Bisnis.com, JAKARTA – Indikator inflasi utama Jepang kembali naik pada bulan November, menyusul kenaikan pajak penjualan sebelumnya yang menopang angka utama.
Berdasarkan data Kementerian Dalam Negeri, indeks harga konsumen (IHK) inti, yang tidak termasuk makanan segar, meningkat 0,5 persen pada pulan ini dari tahun sebelumnya, sejalan dengan perkiraan analis dan meningkat tipis dibanding 0,4 persen pada Oktober.
Setelah memperhitungkan dampak pajak penjualan dan pendidikan pra-sekolah gratis, inflasi inti mempertahankan laju yang sama hanya 0,2 persen, menyoroti kesulitan yang dihadapi Bank Jepang dalam mengangkat pertumbuhan harga target 2 persen.
Kenaikan pajak penjualan pada bulan Oktober sebesar 2 persen telah mendorong harga barang dan jasa, namun mengurangi permintaan konsumen, yang merupakan pendorong utama inflasi.
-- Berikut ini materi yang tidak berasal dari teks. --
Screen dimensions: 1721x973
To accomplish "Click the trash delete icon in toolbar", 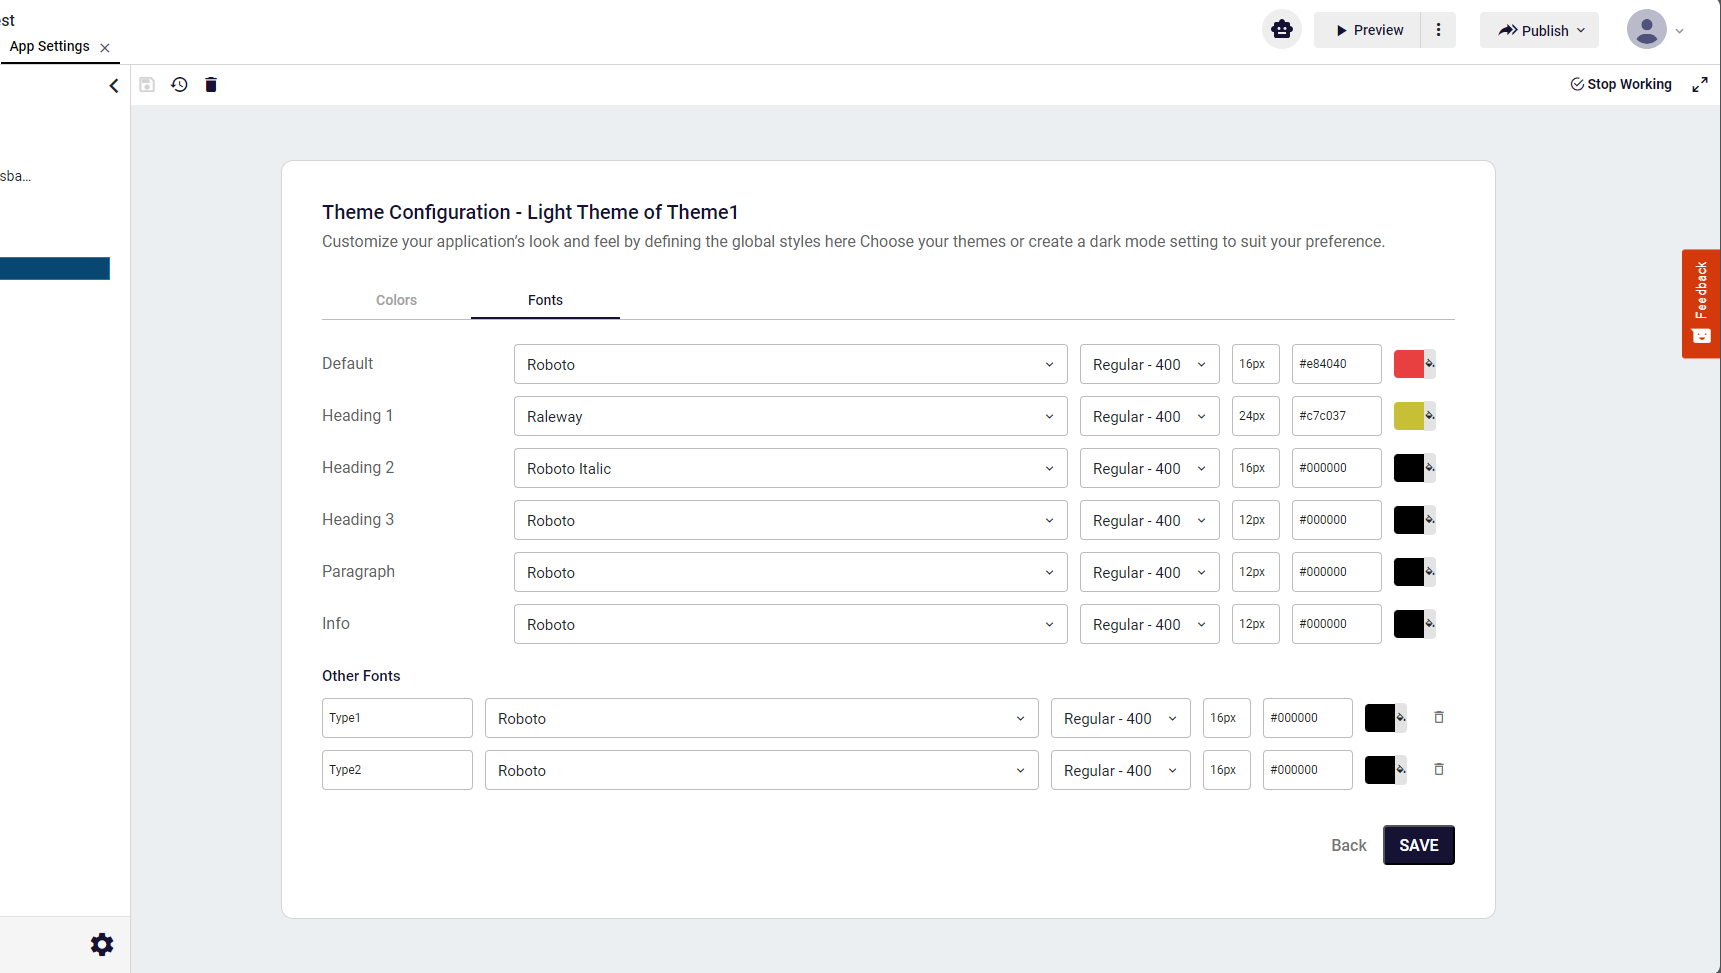I will pos(211,85).
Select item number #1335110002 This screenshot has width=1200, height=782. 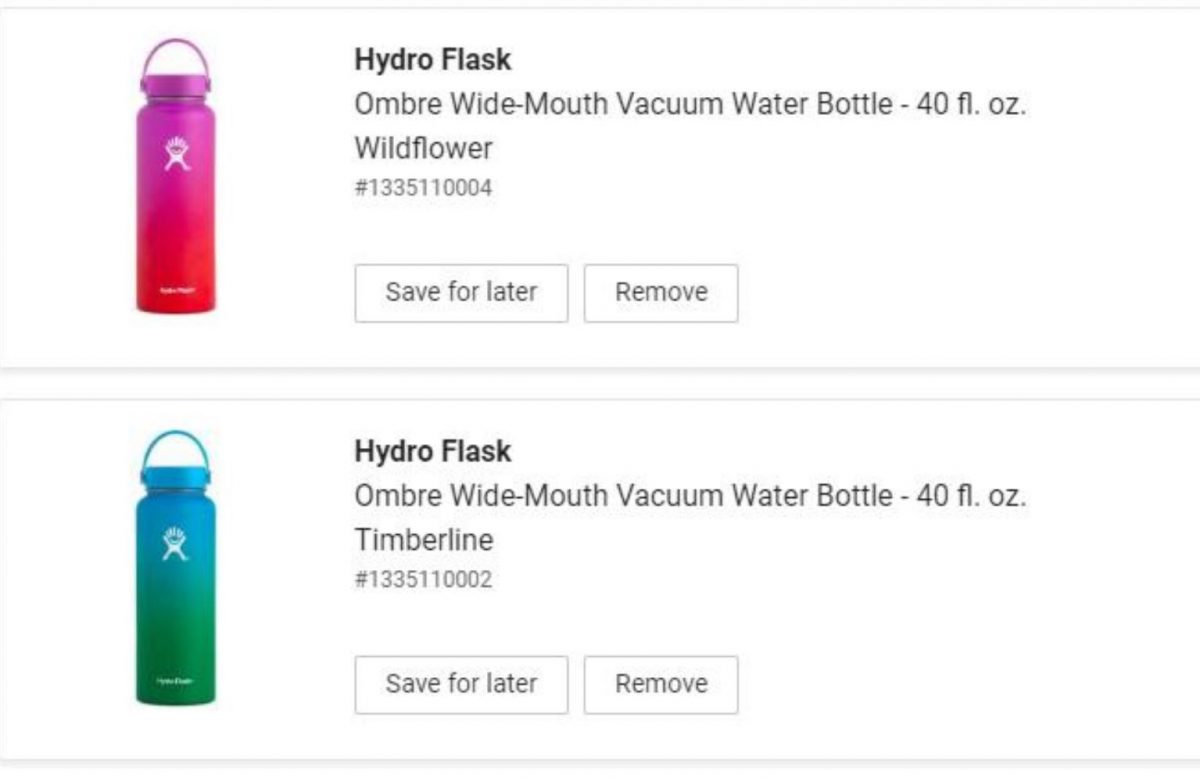point(423,579)
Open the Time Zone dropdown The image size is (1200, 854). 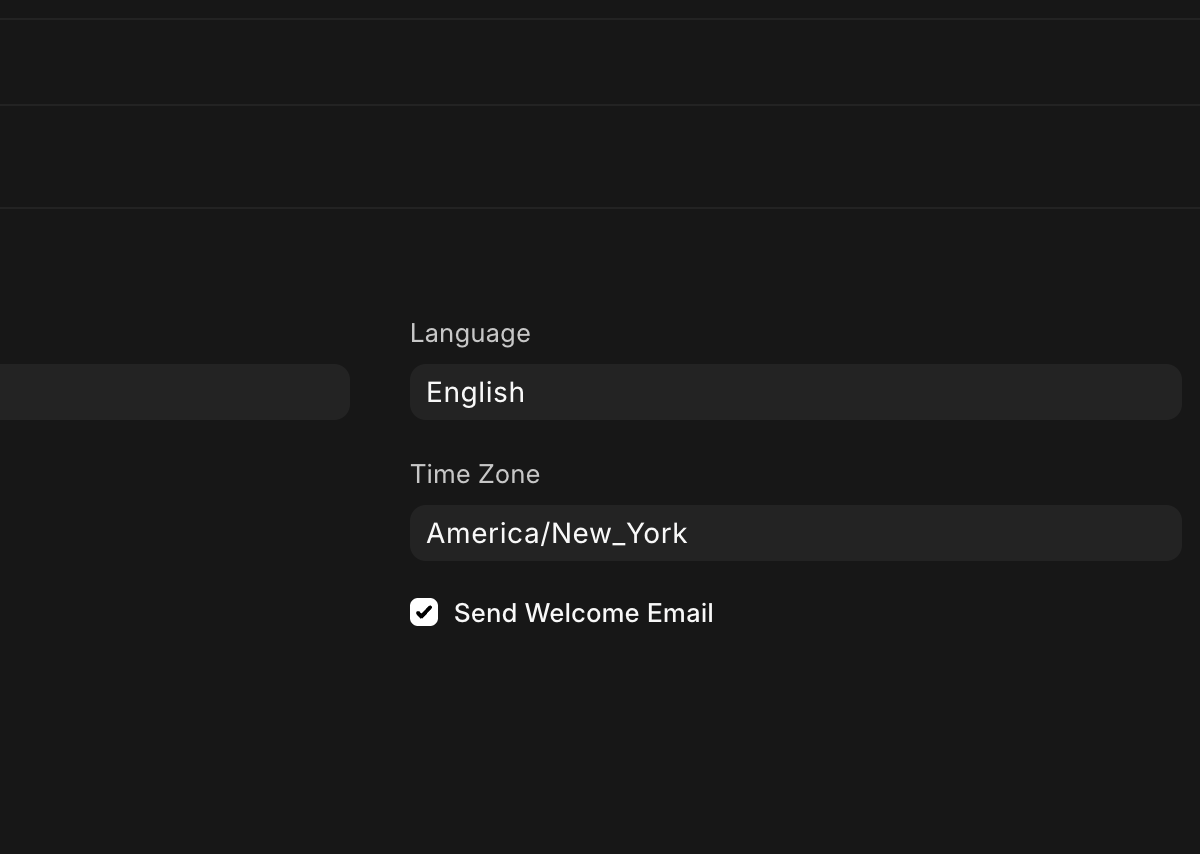pos(795,533)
Sementara itu, pelaku usaha lebih memilih untuk menaikkan harga untuk mengimbangi kenaikan pajak, ketimbang menanggungnya sendiri dalam jangka pendek, namun pertumbuhan upah masih menjadi rintangan utama untuk kenaikan harga jangka panjang.
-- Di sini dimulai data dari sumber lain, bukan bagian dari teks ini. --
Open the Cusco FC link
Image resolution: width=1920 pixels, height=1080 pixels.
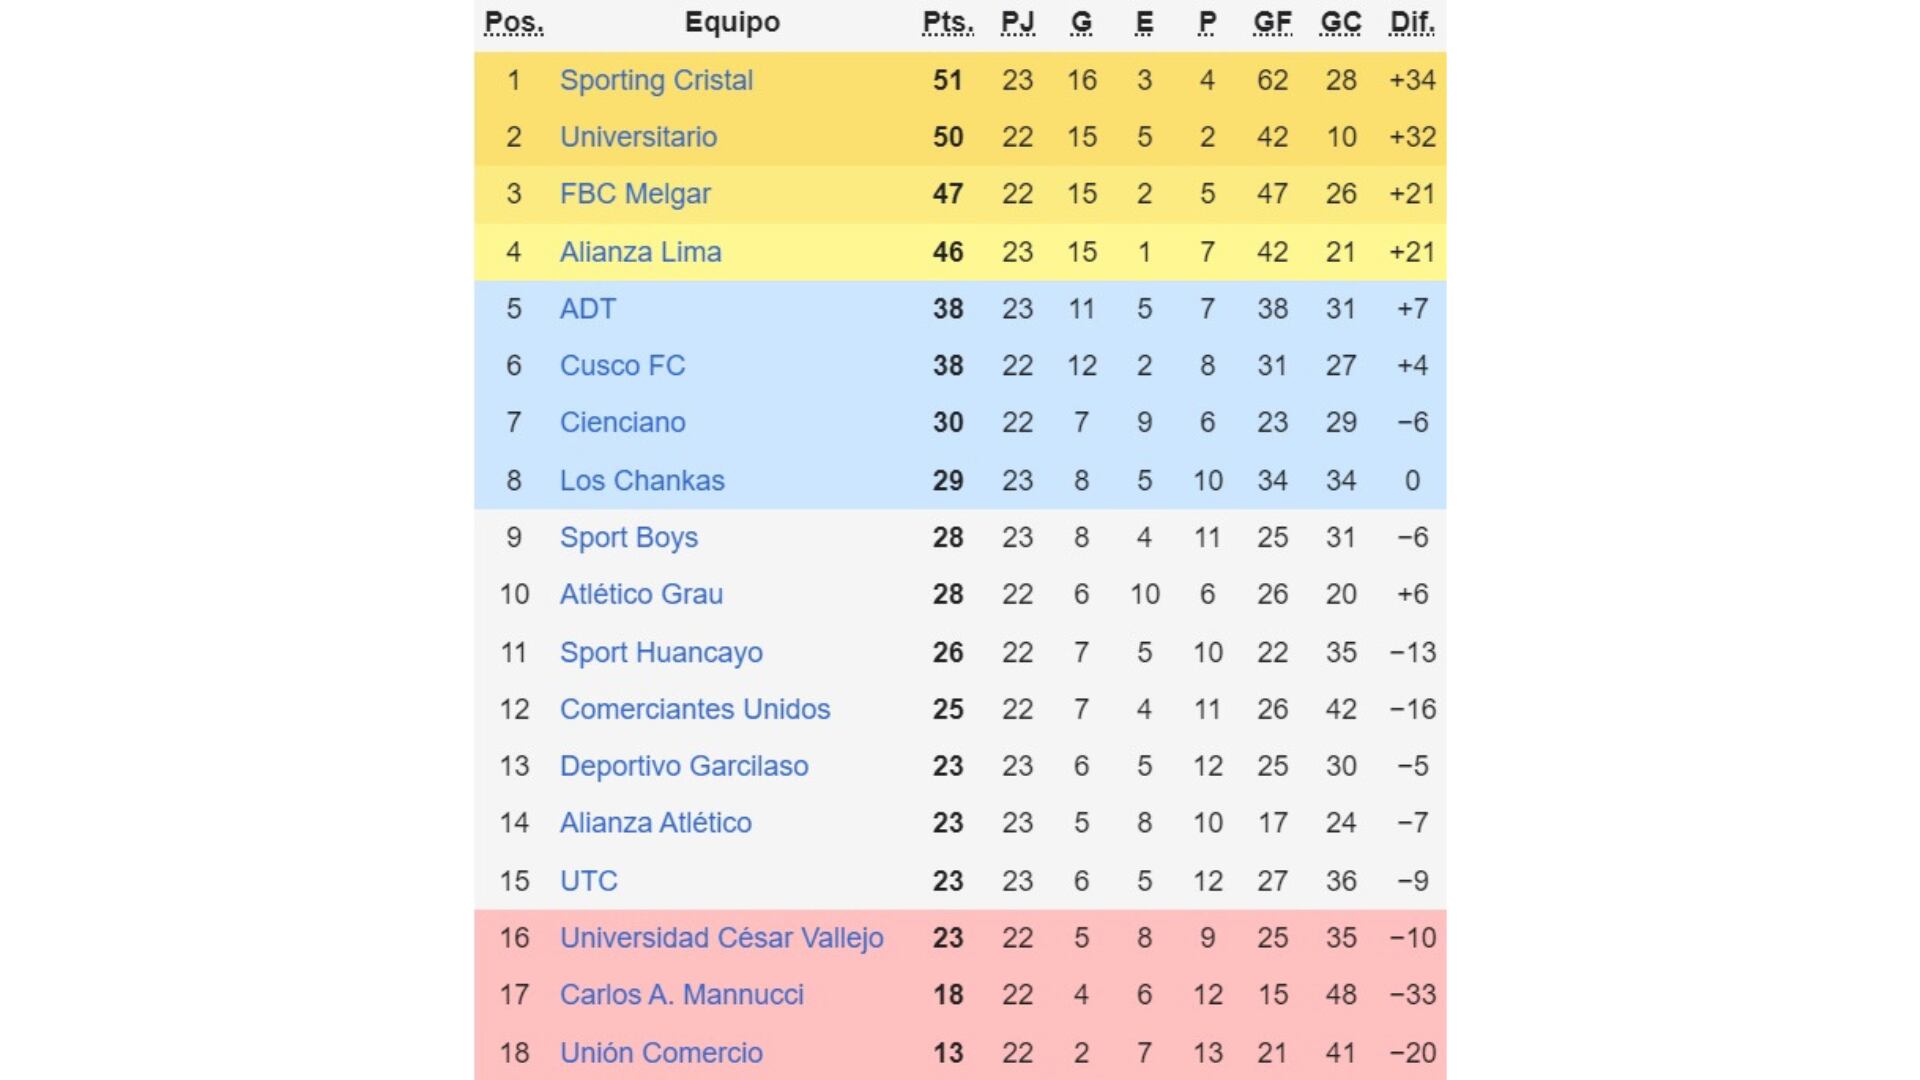(x=622, y=366)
Ekonom Credit Suisse, Hiromichi Shirakawa, mengatakan jika ekspektasi pendapatan stagnan, konsumsi tidak akan meningkat secara berkelanjutan dan bisnis tidak akan dapat menaikkan harga.
Namun, inflasi telah bertahan agak lebih baik ketika dampak dari biaya energi yang lebih rendah dikeluarkan. Fakta itu telah membantu BOJ berpendapat bahwa banyak tekanan deflasi yang dirasakan di Jepang sebenarnya berasal dari luar negeri, dan bahwa momentum harga domestik belum hilang, meskipun berjalan jauh di bawah target.
“Gambaran luas di Jepang rendah dan inflasi melambat. Meski begitu, inflasitampaknya masih berada di jalur menyusul adanya kesenjangan output positif yang sekarang merupakan bagian dari panduan ke depan BOJ,” ungkap tim ekonom Bloomberg Asia.